Good morning, Senator.

DEBBIE STABENOW: Well, good morning.

GARCIA-NAVARRO: You've announced you'll, quote, "strongly oppose this Republican plan in the Senate." Can you tell me how?

STABENOW: Well, no question. And let me just say that in your news report you were just talking about Warren Buffett - that big tax cut that he would get under this plan would be paid for by taking away nursing home care for seniors, raising dramatically the prices on insurance for other seniors that were below age 65 - that's why AARP is so strongly opposed to it. It would, in Michigan, affect over 2.3 million people who now are able to take their children to the doctor because of Medicaid insurance rather than into the emergency room. And I'm...

GARCIA-NAVARRO: Senator...

STABENOW: Yes.

GARCIA-NAVARRO: ...There clearly are problems with the bill. The Republican senators have said that they will make changes. But what exactly will you do to oppose this bill?

STABENOW: Well, I'm going to speak out like I am today. All of my colleagues are. We're going to do what we did the first time around. You know, they - the day after we were sworn in in January, they started this process.
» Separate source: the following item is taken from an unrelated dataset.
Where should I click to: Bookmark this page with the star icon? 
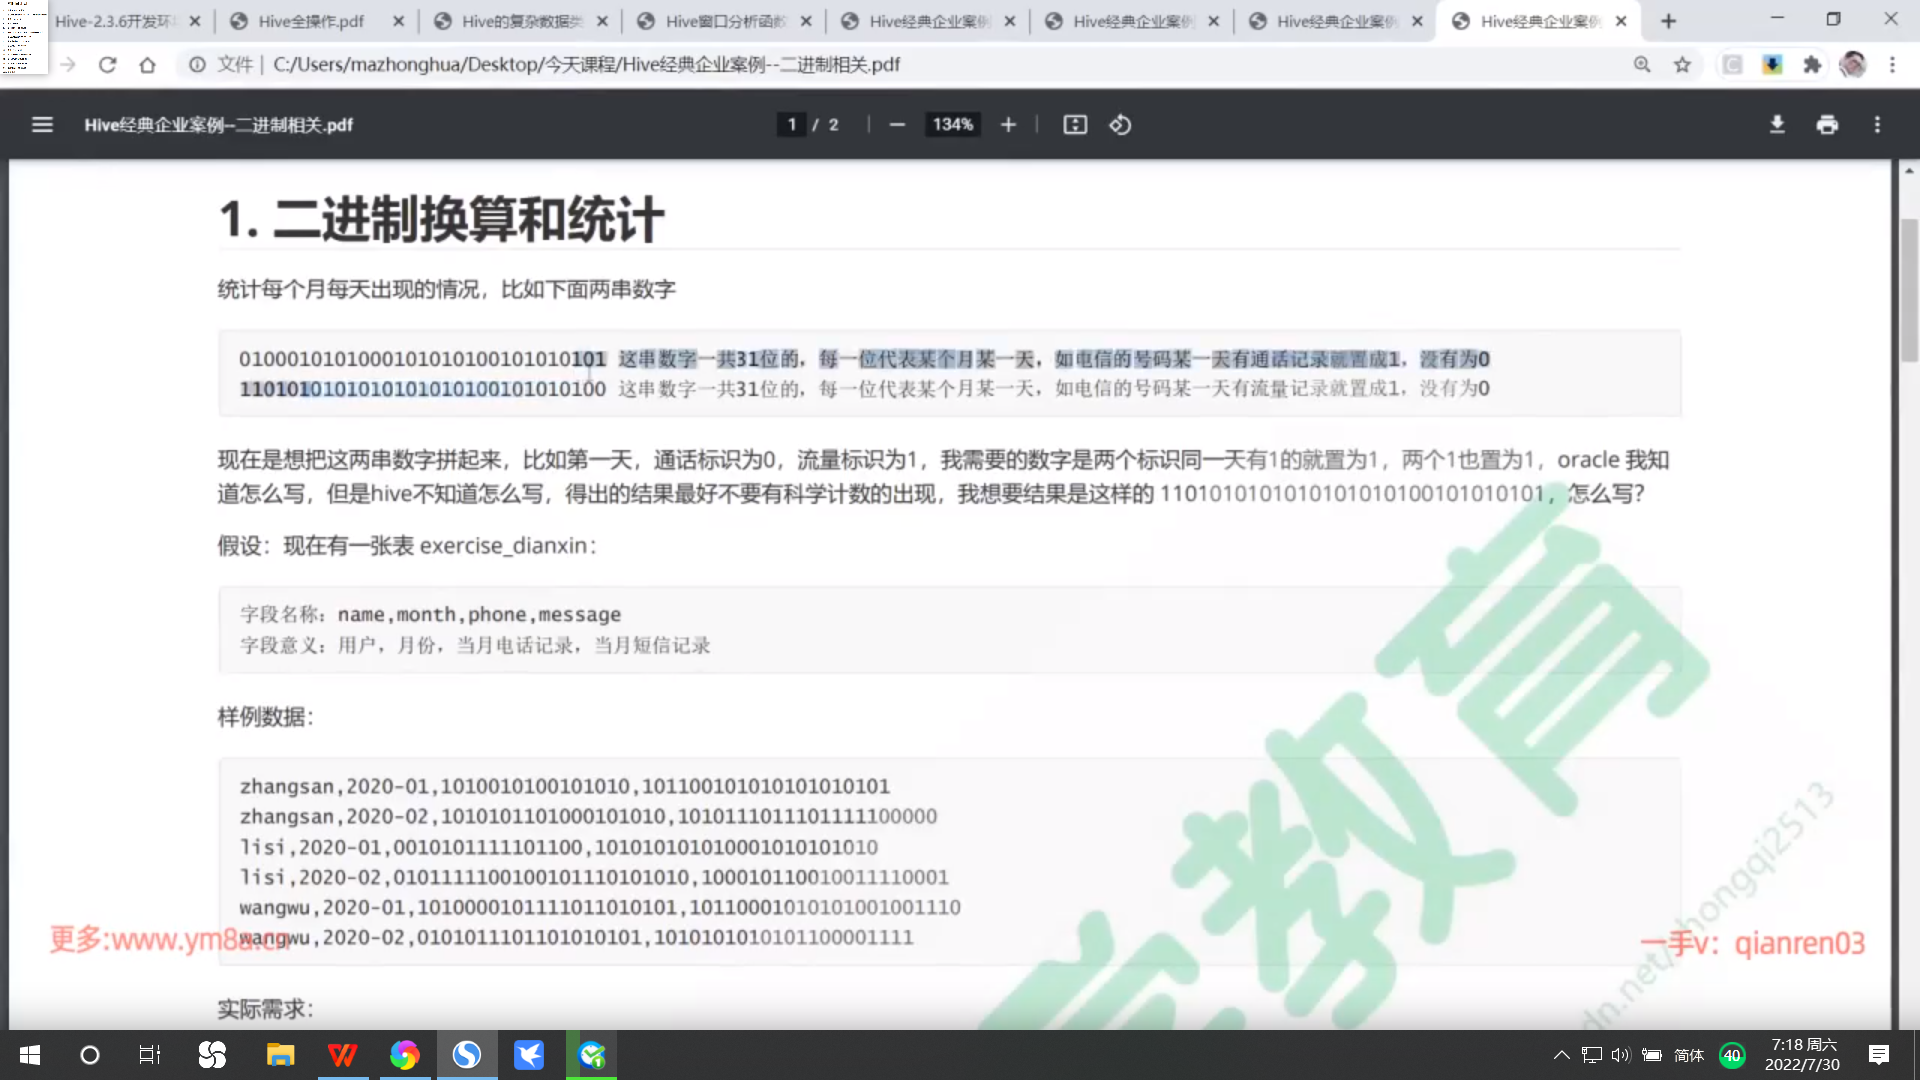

And the good news is, is that even though they passed a resolution saying that they would do the repeal by January 27, they haven't been able to do it, and that's because of Women's Marches and people speaking out and town hall meetings and everything that's happened. So we're going to continue to speak out and to engage the public, let them know what this is really all about, funding big tax cuts on the backs of people that need medical care.
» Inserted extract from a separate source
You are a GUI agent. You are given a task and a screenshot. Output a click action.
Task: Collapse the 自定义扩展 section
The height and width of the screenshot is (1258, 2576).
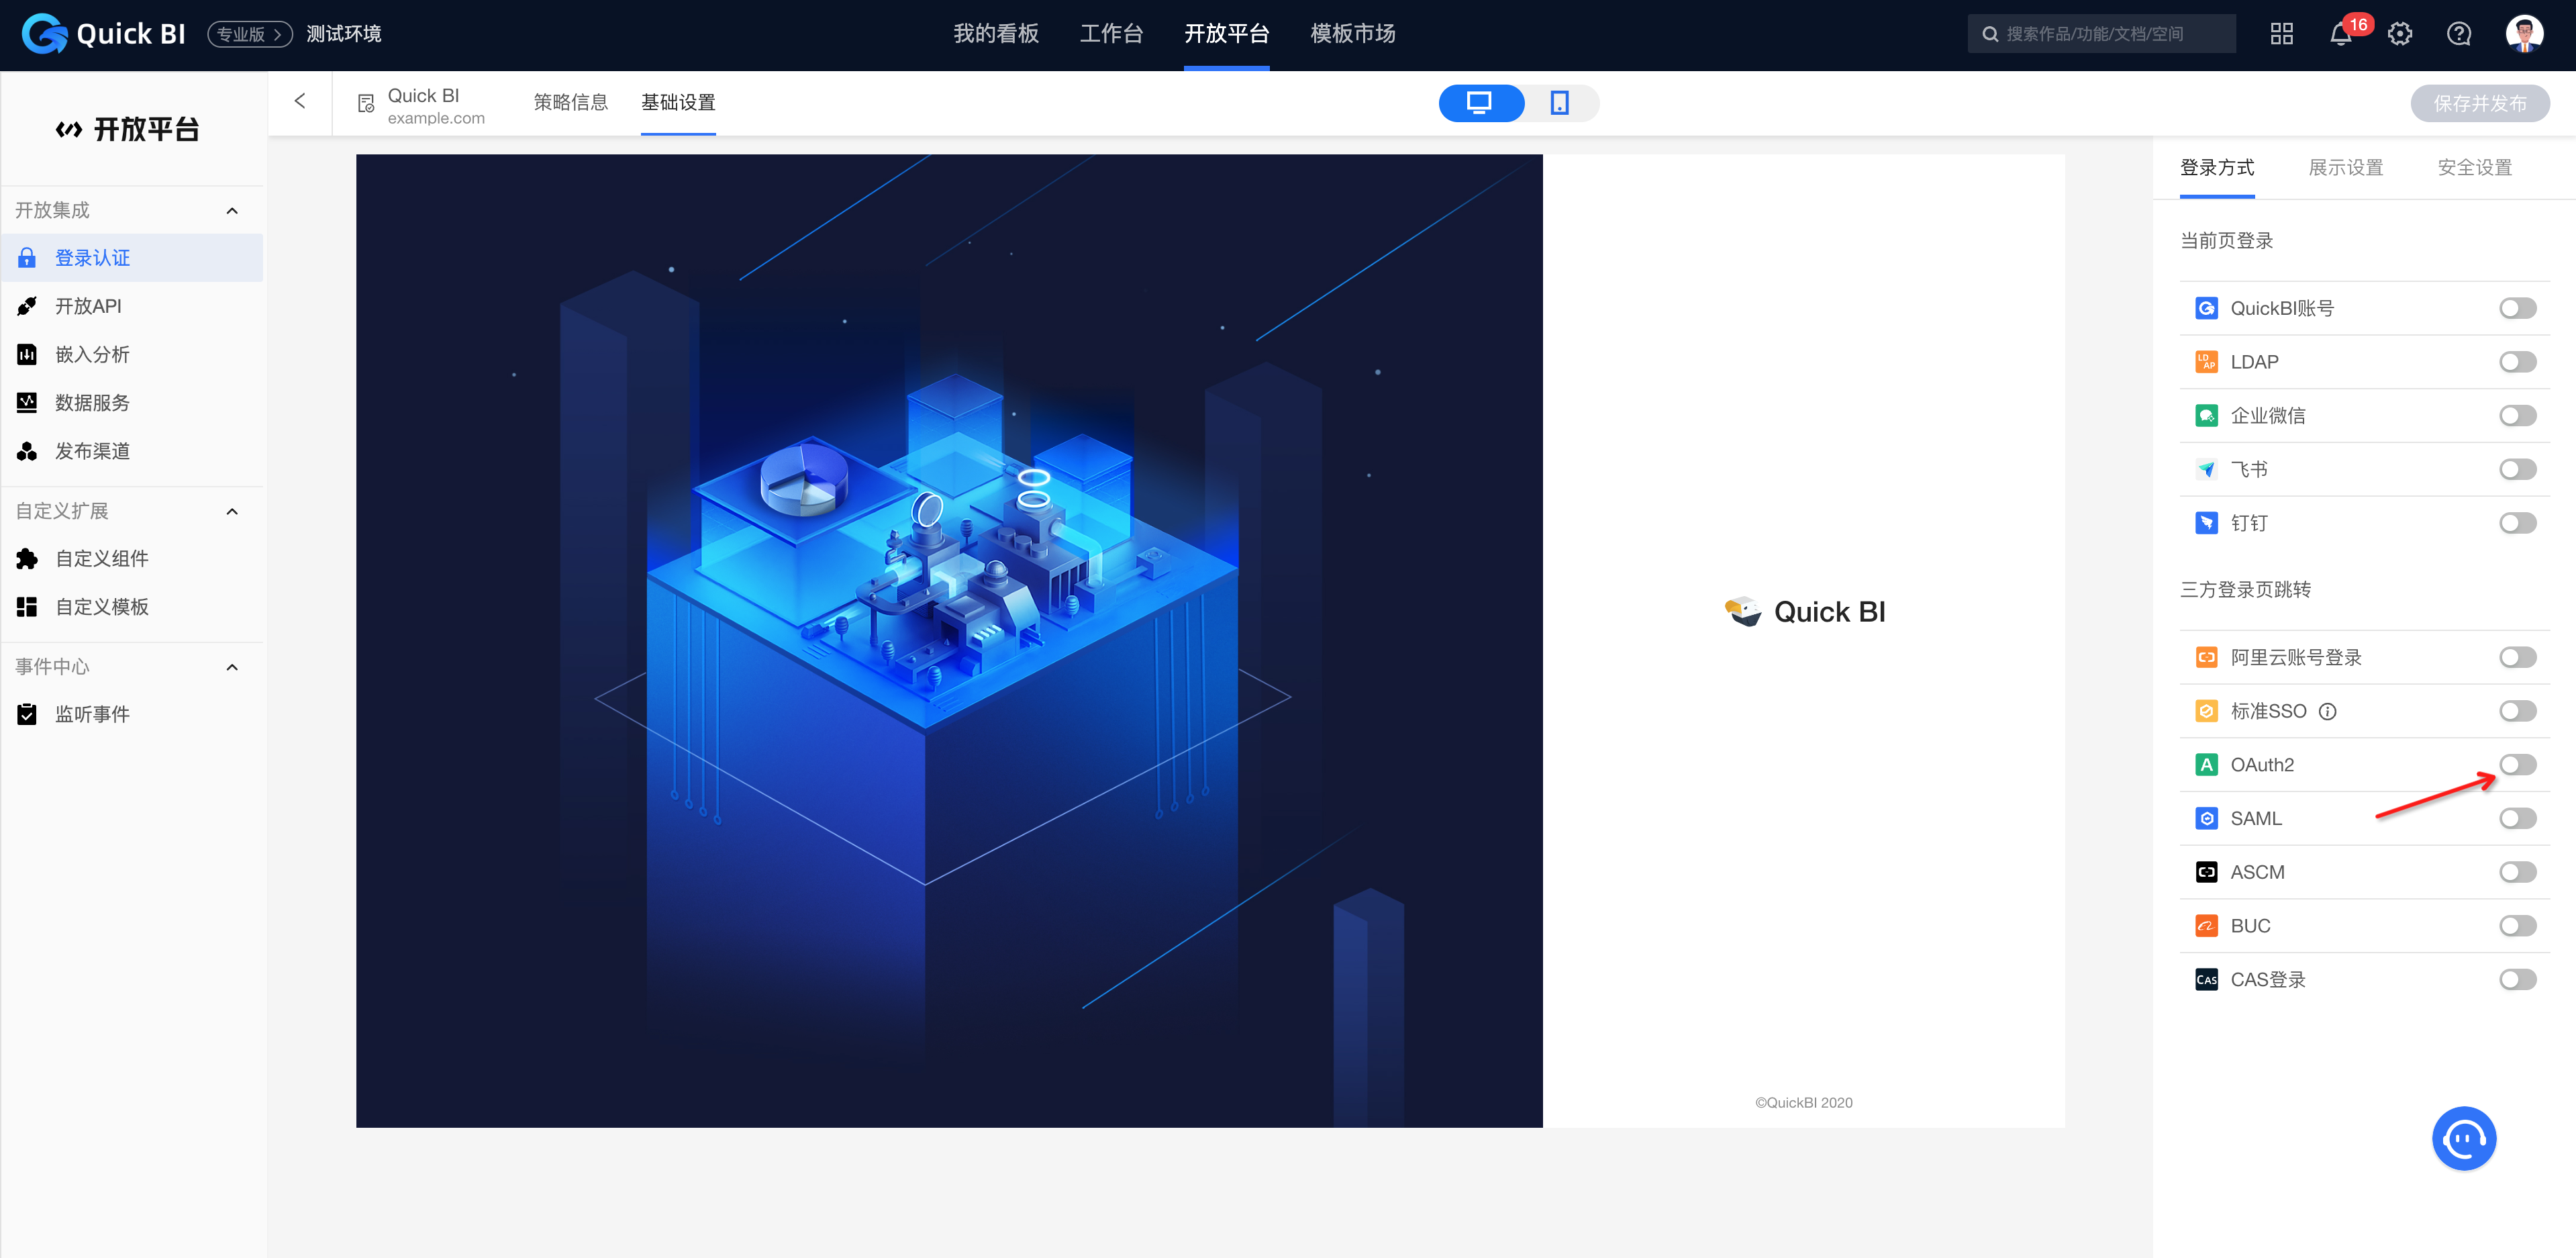pos(232,512)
And at the same time, I do want to stress that we want - if the Republicans are willing to just put this in the garbage can, we are willing and want to sit down and talk about how to make insurance better, how to lower costs. There are premiums and co-pays that are too high. Certainly there are drug prices that are too high. So we need to sit down together and focus on ways to make health care more affordable and more available but not rip apart the entire health care system and put more than 24 million people in a situation where they can't get health care and health insurance.
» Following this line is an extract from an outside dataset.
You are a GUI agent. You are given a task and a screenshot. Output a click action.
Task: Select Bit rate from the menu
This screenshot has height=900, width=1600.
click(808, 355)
So bottom line, I mean, we're going to speak out - we know that if they want to, they've set up a process. It only takes 51 votes, and the Republicans can pass this in the Senate if they want to. They can. They can pass it this week if they want to. But we're going to speak out in the loudest way possible. On Wednesday, I am chairing a hearing that we've put together through a Democratic policy committee to hear directly from citizens as well as a CEO in Michigan who is the CEO of a small world hospital...

GARCIA-NAVARRO: Senator...

STABENOW: ...That would likely close.

GARCIA-NAVARRO: Senator, just briefly - we don't have much more time - but when your Republican colleagues were in the minority, Democrats complained that they were just obstructionists, always blocking everything. Now that your party is in the minority, Republicans say that you've adopted the same tactic. I'm just curious, how long is the Senate going to let American health care - the American health care system just limp along? I mean, is there something that...

STABENOW: Well, first of all...

GARCIA-NAVARRO: ...We can do?

STABENOW: First of all, let me say, you're buying the assumption that it's limping along when we have tens of millions of more people today that can get health insurance. Do you know because of passing Obamacare, 97 percent of the children in Michigan can now see a doctor? That's actually a really good thing. Our state, because they expanded Medicaid, health care is going to save over $400 million in their budget because people are going to the doctor, not the emergency room.

So their premise - and they've done everything they can to undermine the reimbursements to insurance companies, to scare insurance companies off, to do everything they can to undermine this system - I don't - I wish they'd put half that energy into helping us make it better. But it is not true that we are looking at a situation that is completely, you know, unraveling. They're unraveling it. Let's work together to make it better.

GARCIA-NAVARRO: Thank you, Senator Debbie Stabenow, Democrat of Michigan.